Understanding why the same molecular machinery underlies both early-life neurodevelopmental conditions and late-onset neurodegeneration has long been a puzzle in brain science. A new synthesis of the non-canonical Wnt signaling literature offers a unifying framework — one that could reshape how researchers approach autism spectrum disorder, spina bifida, Alzheimer's disease, and Parkinson's disease simultaneously, rather than treating them as unrelated pathological silos.

This review consolidates evidence on two branches of non-canonical Wnt signaling — the Planar Cell Polarity (Wnt/PCP) pathway and the Wnt/Ca²⁺ pathway — and their respective roles in the developing and adult nervous system. The Wnt/PCP branch governs cytoskeletal reorganization through Rho GTPases, driving neural tube closure, directional neuronal migration, and axon pathfinding. The Wnt/Ca²⁺ branch operates through protein kinase C (PKC), calcium/calmodulin-dependent kinase II (CaMKII), and the transcription factor NFAT to modulate calcium homeostasis and synaptic plasticity. Central to both is Dishevelled (DVL), a multifunctional scaffold protein that acts as a molecular switchboard, routing signals into either canonical β-catenin-dependent or non-canonical effector cascades depending on cellular context. Dysregulation at any point along these axes is linked to defined pathological outcomes across the lifespan.

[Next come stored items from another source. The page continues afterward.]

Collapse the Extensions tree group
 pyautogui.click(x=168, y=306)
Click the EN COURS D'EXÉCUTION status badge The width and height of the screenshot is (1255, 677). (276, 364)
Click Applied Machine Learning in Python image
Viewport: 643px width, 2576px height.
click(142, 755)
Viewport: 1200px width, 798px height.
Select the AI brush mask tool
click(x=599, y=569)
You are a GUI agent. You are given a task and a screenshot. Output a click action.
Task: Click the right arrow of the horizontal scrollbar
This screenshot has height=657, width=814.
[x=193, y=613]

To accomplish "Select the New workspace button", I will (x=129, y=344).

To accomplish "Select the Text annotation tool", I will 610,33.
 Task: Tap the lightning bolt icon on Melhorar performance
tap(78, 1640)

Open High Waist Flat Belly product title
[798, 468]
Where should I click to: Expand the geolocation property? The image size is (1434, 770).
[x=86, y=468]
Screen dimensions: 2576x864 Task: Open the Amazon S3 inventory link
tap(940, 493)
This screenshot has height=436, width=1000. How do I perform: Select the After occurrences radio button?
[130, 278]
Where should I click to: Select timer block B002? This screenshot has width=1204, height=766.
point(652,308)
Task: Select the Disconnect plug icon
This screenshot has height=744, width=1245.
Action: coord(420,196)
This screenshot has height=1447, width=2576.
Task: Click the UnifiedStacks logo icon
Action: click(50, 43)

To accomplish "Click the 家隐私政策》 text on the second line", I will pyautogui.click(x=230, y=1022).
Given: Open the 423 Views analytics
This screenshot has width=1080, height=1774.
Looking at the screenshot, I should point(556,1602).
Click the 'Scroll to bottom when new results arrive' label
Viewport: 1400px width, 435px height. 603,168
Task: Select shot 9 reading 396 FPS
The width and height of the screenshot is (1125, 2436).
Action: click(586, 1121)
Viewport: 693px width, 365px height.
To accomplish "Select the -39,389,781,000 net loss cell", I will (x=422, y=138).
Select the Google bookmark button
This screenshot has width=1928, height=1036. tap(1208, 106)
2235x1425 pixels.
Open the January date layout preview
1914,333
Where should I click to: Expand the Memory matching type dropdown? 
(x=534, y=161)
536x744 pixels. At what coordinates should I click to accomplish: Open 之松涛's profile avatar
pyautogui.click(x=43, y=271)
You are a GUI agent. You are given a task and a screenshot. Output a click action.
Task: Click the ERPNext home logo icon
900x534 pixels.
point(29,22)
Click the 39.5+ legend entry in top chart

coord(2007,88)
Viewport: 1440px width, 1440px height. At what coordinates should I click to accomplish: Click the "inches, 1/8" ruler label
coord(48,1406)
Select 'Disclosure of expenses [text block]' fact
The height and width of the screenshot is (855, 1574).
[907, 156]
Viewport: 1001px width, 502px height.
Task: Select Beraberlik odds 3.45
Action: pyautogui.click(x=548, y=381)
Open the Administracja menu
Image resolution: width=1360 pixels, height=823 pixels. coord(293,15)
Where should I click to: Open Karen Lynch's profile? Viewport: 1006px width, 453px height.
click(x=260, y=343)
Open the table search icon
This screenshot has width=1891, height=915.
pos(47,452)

The broader significance here lies in the convergence: non-canonical Wnt disruption appears not to cause one disease but to set a cellular vulnerability that manifests differently depending on developmental stage and cell type. This contextual sensitivity makes DVL and its downstream effectors attractive but complex therapeutic targets — intervening too broadly risks disrupting normal homeostasis. The review's emphasis on CRISPR/Cas9 and brain organoid platforms is timely, as these tools allow pathway-specific perturbation in human neural tissue for the first time at scale. Critically, this is a narrative review, not a meta-analysis, so causal hierarchies between pathway dysregulation and specific disorders remain correlative. Still, as an organizational framework synthesizing molecular, cellular, and disease-level evidence, it represents a useful map for translational neuroscience.